LEMON: Emotional. You wrote the defining piece for the "Times" magazine, talking about the family, the divide between the family and the father, between Cuba and the U.S. and that was Marisleysis right?

GOLDEN: The cousin of Elian. Who, you know, just like Elian was this irresistible symbol that both sides grabbed on to, the Cuban- Americans, the symbol of the suffering of the Cuban people, that his mother had to take him on the rickety boat in the Florida straits, and the Castro government whom he became a symbol to which the lengths to which the exiles would go to win their argument. Marisleysis was this extraordinary figure who was just plaintive and wounded in the loss of the boy afterward. That loss really did kind of turn Cuban-American politics.

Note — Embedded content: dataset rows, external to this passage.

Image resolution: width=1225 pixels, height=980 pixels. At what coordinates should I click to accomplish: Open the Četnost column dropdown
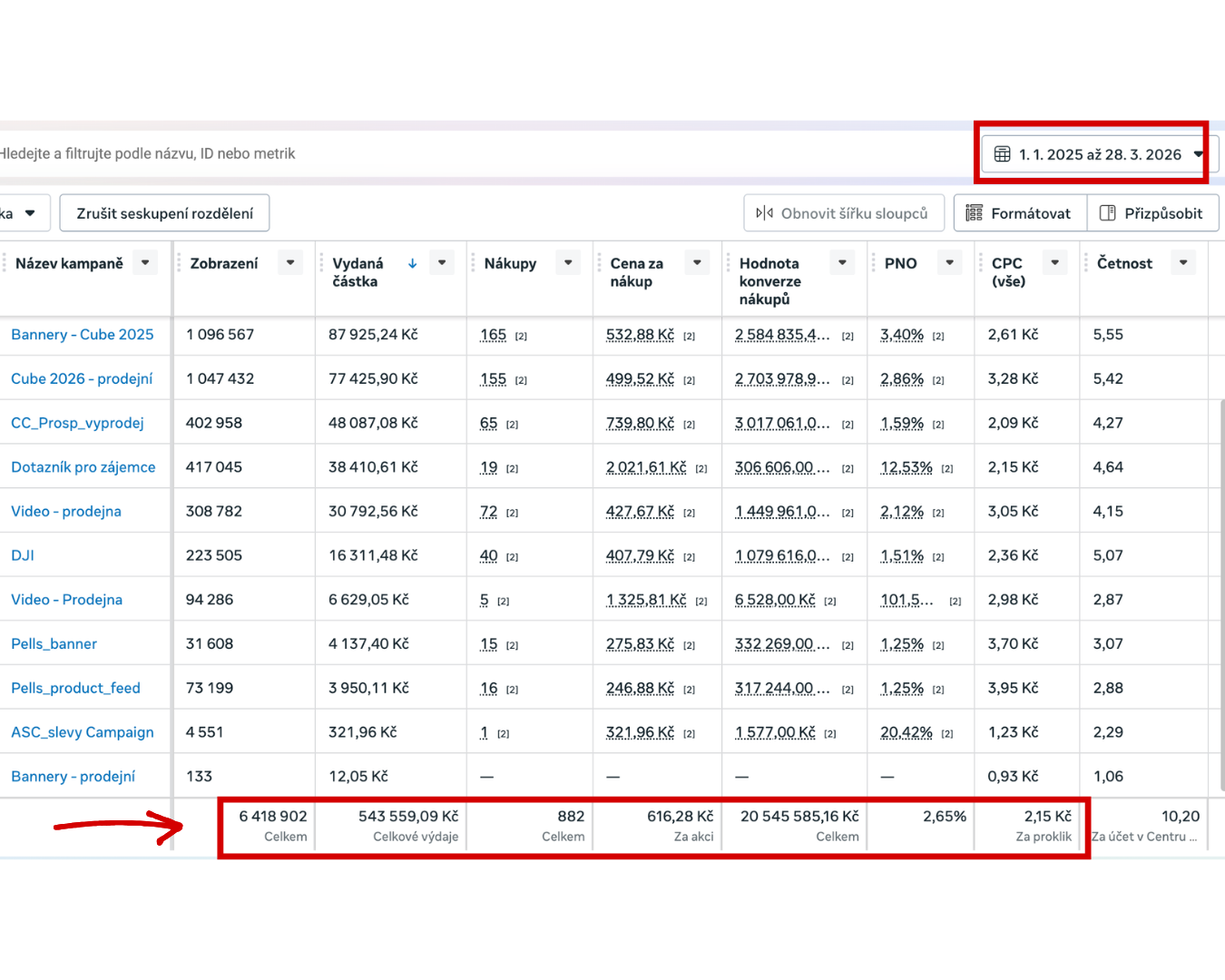[1183, 263]
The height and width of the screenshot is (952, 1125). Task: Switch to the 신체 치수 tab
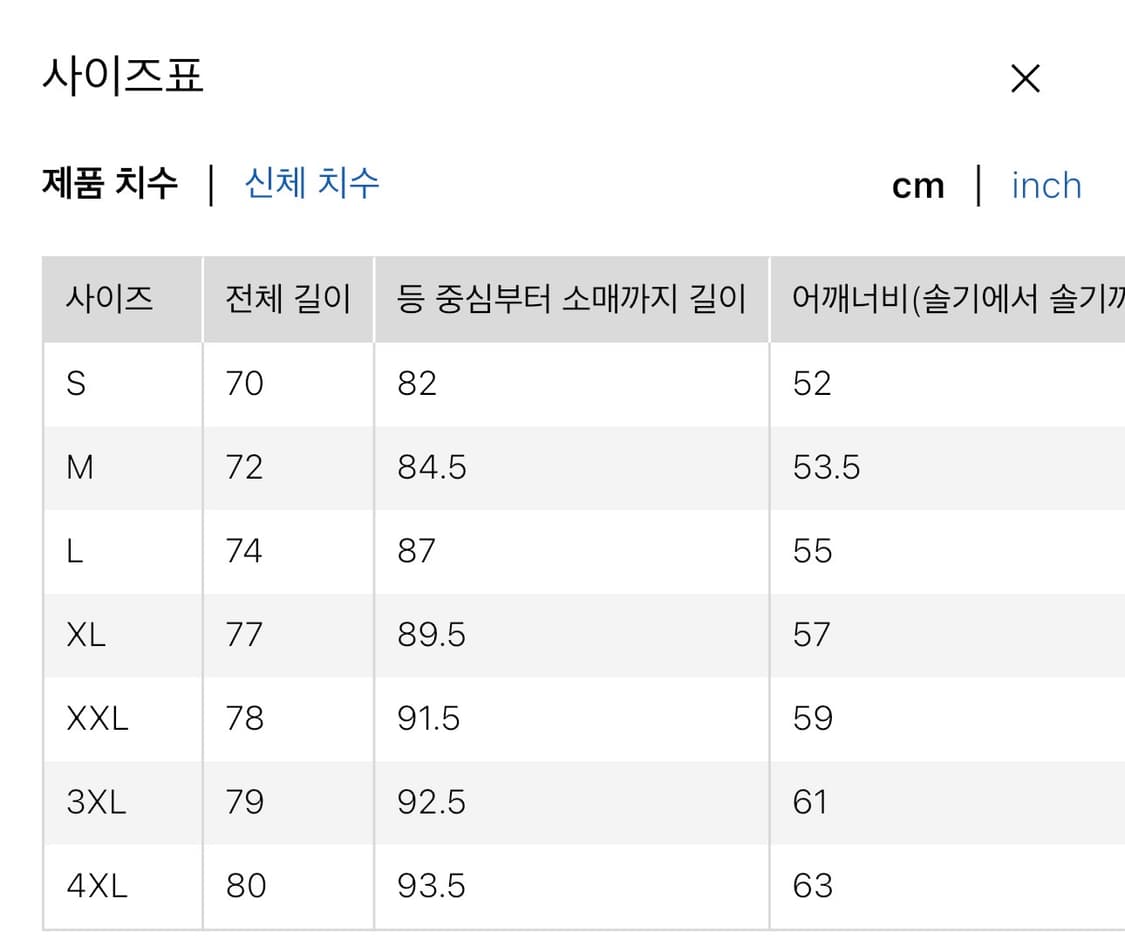pyautogui.click(x=312, y=184)
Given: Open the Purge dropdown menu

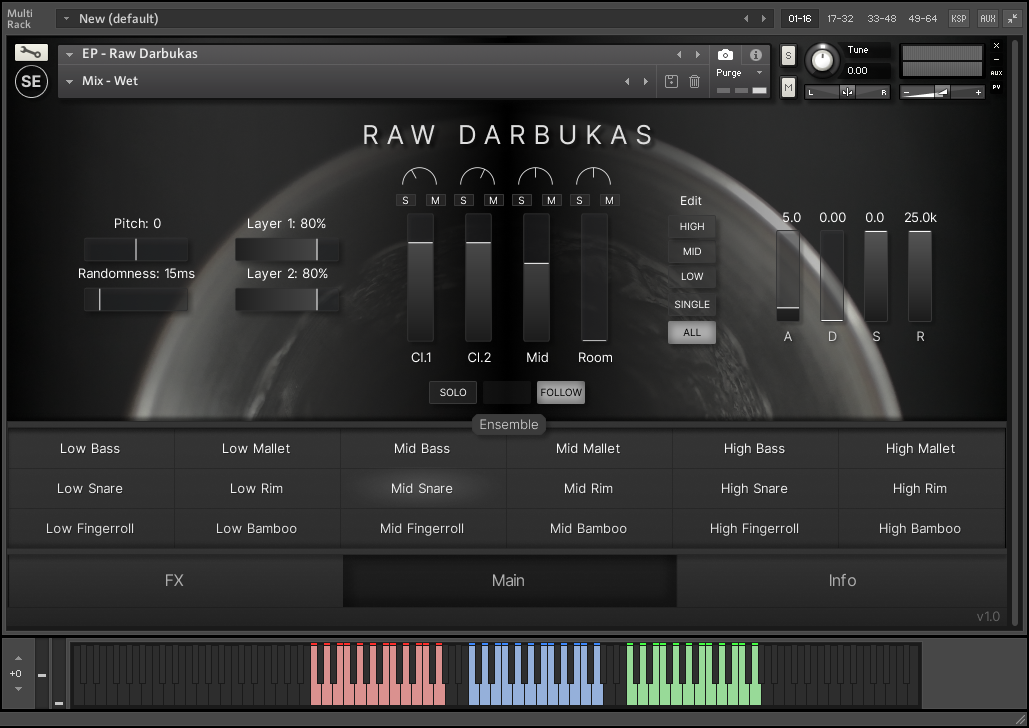Looking at the screenshot, I should [740, 73].
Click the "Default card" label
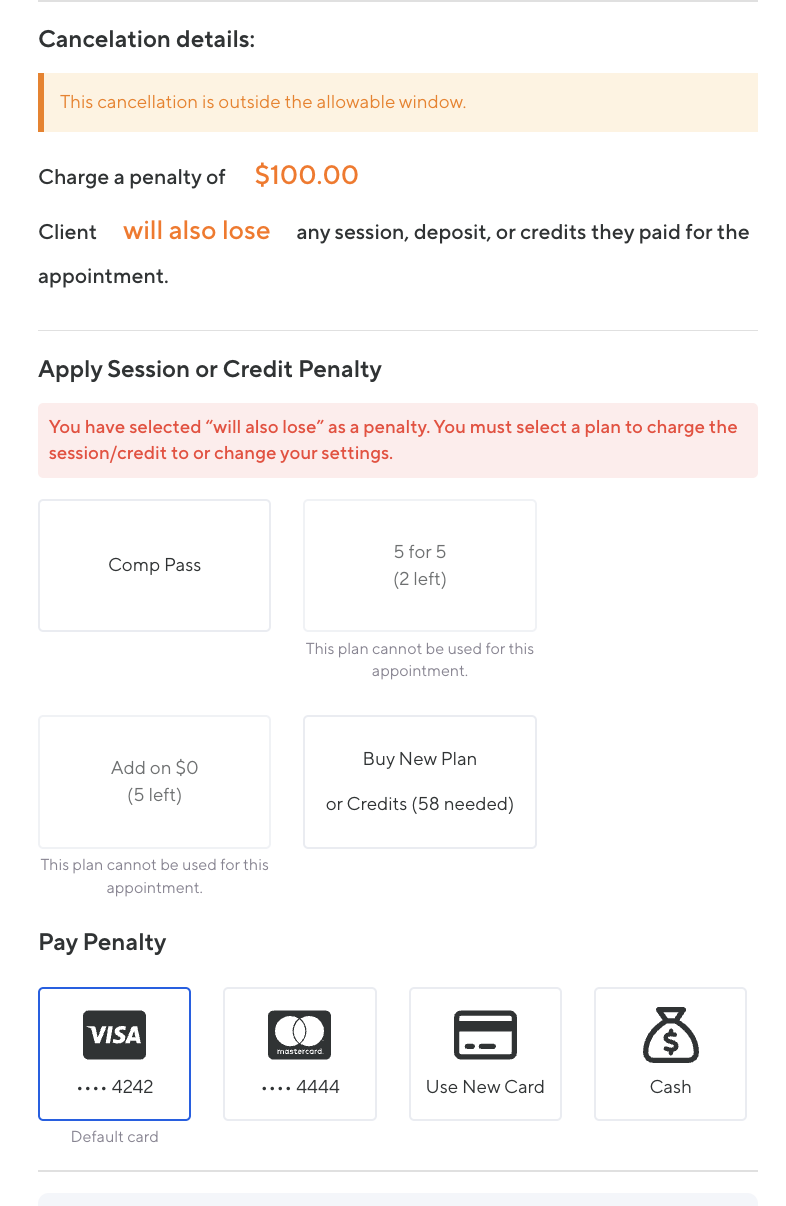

LEMON: It really resonated with a lot of people. Cuban-Americans down in Miami, a big population down in Miami. I want you to watch this clip. This is a clip from the documentary, Elian's graduation.

(BEGIN VIDEO CLIP)

(SPEAKING FOREIGN LANGUAGE)

(END VIDEO CLIP)

LEMON: He is 23 now, right.

GOLDEN: Yes.

LEMON: Is he a celebrity?

GOLDEN: Absolutely.

LEMON: He is grown up aware of that?

GOLDEN: How could he not, you know. One of the amazing things about his life is that he has sort of been experiencing what happened to him in the memories of all the people who are around him, right? He was only 6 years old. But I think the way he is grown up, he is been obviously the subject of kind of an intense political education by the revolution.

LEMON: How has it affected him?

GOLDEN: Well, I mean, the extraordinary thing is, he is kind of seems whole. He is obviously deeply committed to the revolution.